- Johnson during his South Melbourne career

Personal information
- Full name: Francis Charles Johnson
- Date of birth: 3 July 1932
- Date of death: 9 July 2016 (aged 84)
- Place of death: Melbourne
- Original team(s): Port Melbourne YMCA
- Height: 189 cm (6 ft 2 in)
- Weight: 84 kg (185 lb)
- Position(s): Ruckman

Playing career^{1}
- Years: Club / Games (Goals)
- 1950–1957: Port Melbourne / 165 (52)
- 1960–1964: South Melbourne / 064 (38)
- ^{1} Playing statistics correct to the end of 1964.

Career highlights
- J. J. Liston Trophy 1952; 2× All-Australian 1953, 1956; VFA premiership player 1953; Port Melbourne best and fairest 1951, 1952, 1954, 1955, 1956; Port Melbourne captain-coach 1956–1957; South Melbourne best and fairest 1960;

= Frank Johnson (footballer, born 1932) =

Australian rules footballer (1932–2016)

Francis Charles "Frank" Johnson (3 July 1932 – 9 July 2016) was an Australian rules footballer who played for the South Melbourne Football Club in the Victorian Football League (VFL) and Port Melbourne in the Victorian Football Association (VFA).

==Career==
A 185 cm ruckman, Johnson began his senior career playing with Port Melbourne in the VFA in the 1950s. He won a record five best and fairest awards at Port Melbourne, in an era where the team reached eight consecutive grand finals (winning only once). He won the J. J. Liston Trophy for his efforts during the 1952 season and twice earned All-Australian selection: the first time was in the 1953 Adelaide Carnival where he was named in what was the inaugural All-Australian team, and he was selected as captain in the 1956 Perth Carnival team. He was the only VFA player to be twice selected, and the only to be selected as captain, in the All-Australian team.

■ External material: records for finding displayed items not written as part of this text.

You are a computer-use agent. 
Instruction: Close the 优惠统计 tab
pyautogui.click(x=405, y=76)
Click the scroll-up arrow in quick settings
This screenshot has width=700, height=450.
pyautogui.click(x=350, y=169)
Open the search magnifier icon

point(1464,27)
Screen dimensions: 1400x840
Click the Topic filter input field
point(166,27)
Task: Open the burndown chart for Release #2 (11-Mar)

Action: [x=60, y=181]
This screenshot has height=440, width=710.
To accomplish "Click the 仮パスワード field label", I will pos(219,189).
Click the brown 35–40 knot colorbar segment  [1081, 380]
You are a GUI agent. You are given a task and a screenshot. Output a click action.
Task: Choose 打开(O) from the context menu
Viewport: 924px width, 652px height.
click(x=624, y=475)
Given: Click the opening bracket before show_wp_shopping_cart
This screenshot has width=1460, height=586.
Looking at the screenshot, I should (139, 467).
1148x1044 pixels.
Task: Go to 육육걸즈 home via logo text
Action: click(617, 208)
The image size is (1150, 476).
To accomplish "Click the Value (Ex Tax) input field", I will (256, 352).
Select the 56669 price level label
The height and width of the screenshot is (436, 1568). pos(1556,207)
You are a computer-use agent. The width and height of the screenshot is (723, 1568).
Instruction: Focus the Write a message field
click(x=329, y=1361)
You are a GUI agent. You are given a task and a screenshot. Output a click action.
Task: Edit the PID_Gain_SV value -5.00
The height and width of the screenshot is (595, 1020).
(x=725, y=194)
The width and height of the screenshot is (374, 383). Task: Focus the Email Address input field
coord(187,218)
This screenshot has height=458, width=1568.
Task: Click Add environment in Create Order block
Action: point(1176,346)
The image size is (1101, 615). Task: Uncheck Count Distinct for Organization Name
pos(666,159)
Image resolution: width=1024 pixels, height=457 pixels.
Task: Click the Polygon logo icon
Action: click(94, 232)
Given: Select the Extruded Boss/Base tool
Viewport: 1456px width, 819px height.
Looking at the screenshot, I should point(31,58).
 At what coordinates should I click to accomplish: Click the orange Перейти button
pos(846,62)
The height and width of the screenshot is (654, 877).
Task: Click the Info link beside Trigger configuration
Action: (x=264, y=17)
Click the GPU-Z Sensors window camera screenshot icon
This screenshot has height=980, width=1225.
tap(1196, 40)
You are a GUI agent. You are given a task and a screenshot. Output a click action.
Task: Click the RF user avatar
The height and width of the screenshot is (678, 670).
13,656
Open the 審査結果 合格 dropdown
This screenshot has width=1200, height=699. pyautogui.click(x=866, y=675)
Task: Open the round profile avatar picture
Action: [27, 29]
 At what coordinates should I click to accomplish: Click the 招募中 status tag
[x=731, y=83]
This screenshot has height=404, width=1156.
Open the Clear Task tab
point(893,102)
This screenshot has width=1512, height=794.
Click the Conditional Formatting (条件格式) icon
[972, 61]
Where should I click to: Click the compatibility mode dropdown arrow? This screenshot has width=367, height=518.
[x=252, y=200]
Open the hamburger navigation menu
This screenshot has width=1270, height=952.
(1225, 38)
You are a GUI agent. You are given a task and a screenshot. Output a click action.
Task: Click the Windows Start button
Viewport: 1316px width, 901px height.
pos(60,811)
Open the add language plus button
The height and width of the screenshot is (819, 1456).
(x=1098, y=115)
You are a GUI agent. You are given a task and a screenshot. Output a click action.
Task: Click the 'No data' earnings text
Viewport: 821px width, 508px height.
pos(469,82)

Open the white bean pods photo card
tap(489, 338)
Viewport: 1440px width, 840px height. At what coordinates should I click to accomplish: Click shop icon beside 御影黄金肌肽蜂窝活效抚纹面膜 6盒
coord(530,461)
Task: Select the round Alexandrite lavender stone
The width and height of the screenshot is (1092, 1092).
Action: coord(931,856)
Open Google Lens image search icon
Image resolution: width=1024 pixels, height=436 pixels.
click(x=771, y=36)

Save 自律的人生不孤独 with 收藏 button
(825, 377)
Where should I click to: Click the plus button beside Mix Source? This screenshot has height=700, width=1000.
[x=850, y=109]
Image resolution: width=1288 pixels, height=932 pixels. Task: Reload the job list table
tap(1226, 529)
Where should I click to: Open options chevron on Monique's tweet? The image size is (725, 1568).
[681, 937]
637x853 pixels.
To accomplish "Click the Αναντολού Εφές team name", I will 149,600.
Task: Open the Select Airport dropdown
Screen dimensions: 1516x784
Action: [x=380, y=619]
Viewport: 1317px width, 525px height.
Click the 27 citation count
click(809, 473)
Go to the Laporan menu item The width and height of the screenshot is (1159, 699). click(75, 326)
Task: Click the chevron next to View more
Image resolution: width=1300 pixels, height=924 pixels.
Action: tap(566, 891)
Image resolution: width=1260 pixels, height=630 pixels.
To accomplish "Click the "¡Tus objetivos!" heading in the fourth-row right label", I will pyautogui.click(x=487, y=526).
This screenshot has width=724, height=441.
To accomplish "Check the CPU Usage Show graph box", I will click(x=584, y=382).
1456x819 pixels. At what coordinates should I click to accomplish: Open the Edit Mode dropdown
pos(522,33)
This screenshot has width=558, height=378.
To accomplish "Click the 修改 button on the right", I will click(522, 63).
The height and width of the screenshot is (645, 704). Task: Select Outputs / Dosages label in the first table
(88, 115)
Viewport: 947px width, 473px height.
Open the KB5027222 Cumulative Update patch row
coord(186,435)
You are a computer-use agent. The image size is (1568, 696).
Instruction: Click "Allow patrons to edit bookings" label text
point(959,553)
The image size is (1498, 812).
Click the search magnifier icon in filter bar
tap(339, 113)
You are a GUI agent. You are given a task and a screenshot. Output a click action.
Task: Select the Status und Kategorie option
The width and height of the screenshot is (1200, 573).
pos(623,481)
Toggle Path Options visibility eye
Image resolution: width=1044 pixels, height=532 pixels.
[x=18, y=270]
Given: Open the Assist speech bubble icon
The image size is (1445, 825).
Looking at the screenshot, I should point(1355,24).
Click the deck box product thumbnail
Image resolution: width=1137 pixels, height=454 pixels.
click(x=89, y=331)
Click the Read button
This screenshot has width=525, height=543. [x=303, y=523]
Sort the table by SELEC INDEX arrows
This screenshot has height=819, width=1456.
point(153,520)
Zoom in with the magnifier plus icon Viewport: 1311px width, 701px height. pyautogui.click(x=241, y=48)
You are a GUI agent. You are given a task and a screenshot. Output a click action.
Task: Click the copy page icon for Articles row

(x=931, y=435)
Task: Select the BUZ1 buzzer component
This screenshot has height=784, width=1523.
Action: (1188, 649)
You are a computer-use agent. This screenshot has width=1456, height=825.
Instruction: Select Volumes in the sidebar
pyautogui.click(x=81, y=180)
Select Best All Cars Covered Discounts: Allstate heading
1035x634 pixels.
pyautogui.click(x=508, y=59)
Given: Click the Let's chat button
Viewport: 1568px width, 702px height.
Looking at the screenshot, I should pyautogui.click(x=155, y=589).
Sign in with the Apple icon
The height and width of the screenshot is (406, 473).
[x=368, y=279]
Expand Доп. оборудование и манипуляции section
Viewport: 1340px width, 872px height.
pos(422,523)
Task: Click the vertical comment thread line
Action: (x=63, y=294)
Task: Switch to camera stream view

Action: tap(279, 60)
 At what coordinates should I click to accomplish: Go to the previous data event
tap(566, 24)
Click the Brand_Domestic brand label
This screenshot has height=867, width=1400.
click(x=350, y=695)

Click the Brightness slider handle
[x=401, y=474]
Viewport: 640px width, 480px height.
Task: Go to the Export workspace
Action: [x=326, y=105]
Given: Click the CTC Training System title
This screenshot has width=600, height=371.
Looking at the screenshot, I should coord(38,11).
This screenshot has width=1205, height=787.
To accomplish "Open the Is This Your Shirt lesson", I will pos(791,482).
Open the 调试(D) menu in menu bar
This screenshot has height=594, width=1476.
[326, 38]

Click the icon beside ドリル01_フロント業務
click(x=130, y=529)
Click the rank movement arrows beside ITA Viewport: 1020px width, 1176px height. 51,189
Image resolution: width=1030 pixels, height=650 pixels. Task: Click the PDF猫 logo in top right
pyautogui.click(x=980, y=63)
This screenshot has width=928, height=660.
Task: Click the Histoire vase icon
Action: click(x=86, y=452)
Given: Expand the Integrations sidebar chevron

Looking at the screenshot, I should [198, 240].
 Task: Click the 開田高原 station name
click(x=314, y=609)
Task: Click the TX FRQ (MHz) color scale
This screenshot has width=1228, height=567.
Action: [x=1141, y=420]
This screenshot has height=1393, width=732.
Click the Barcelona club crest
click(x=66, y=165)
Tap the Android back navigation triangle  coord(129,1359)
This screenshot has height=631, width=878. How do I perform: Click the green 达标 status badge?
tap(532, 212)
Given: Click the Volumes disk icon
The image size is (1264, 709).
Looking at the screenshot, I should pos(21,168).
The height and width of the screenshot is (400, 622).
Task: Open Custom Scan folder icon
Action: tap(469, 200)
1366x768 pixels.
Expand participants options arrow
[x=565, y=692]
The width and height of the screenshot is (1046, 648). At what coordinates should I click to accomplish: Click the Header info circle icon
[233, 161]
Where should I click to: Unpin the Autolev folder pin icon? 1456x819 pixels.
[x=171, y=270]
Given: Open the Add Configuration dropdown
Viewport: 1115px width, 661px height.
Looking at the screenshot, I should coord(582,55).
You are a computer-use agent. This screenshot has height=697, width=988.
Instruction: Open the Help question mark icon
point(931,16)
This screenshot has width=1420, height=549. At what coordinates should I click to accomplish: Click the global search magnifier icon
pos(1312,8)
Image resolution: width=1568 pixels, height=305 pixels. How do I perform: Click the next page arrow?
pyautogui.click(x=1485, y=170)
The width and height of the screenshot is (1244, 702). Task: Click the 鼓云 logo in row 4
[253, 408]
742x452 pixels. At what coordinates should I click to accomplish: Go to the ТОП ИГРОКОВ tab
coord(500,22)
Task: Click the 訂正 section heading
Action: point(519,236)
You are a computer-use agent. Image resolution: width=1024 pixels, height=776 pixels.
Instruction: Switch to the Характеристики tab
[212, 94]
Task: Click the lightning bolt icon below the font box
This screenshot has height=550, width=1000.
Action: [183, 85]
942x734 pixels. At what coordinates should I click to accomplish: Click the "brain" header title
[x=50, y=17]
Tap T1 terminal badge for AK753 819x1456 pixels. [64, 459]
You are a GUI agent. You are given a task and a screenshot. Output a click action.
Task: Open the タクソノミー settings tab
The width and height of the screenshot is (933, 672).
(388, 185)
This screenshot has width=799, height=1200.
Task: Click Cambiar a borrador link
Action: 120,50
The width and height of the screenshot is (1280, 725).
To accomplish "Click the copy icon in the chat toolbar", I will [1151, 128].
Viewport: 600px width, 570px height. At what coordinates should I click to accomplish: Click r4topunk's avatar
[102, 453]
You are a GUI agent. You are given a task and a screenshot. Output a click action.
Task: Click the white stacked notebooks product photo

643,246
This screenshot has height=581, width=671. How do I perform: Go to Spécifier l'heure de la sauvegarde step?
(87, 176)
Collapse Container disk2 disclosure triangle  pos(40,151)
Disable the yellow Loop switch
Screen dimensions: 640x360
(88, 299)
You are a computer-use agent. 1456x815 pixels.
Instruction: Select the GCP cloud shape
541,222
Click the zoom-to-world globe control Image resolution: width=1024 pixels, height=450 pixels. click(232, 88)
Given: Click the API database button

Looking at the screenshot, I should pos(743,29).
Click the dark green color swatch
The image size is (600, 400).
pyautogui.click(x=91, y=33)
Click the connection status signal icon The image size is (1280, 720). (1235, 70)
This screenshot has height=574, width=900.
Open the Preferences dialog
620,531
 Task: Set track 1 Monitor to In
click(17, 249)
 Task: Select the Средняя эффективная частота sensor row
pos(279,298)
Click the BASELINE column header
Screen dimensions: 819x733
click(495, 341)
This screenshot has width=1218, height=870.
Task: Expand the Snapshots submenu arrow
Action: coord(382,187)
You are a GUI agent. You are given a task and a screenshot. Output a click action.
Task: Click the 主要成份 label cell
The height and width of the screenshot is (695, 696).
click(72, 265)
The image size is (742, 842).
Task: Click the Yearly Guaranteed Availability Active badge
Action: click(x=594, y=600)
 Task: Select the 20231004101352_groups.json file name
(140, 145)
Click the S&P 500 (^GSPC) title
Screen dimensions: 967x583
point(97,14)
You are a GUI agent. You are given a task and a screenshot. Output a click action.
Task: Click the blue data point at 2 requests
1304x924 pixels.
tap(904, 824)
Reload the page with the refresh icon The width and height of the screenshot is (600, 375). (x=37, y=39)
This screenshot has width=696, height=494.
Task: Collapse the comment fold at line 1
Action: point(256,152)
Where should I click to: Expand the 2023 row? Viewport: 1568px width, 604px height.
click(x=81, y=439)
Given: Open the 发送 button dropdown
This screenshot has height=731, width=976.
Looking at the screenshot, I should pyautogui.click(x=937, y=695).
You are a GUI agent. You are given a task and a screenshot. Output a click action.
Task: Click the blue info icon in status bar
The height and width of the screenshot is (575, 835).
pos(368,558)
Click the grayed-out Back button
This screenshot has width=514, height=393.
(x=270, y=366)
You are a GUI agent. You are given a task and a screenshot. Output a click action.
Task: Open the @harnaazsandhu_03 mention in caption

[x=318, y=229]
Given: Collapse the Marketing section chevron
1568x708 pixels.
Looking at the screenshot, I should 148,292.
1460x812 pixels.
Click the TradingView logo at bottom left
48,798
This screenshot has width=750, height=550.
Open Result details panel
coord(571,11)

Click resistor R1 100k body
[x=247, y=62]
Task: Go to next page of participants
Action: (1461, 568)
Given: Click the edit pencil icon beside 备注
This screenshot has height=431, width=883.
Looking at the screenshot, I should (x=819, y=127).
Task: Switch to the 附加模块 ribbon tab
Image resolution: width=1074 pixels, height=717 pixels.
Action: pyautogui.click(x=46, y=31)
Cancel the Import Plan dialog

After eight seasons with Port Melbourne, Johnson moved to the South Warrnambool Football Club in the Hampden Football League, where he was playing coach in 1958 and 1959. In 1960, at the age of 29, he joined VFL club South Melbourne. He had immediate success by winning the club's best and fairest, and finishing fourth in the Brownlow Medal count the following year.

==Honours==
Johnson is widely acknowledged as one of the VFA's all-time star players. In 2007, Johnson was inducted into the Australian Football Hall of Fame; excluding players from the era before the VFL broke away from the VFA in 1897, he was the first inductee ever to have his VFA career acknowledged in his Hall of Fame citation, and until Ron Todd's induction in 2017 was the only inductee who played the majority of his career in the VFA. The Frank Johnson Medal, named in his honour, is awarded by the Victorian Football League to its best player in each interstate representative match. He was named as captain of the Port Melbourne Team of the Century.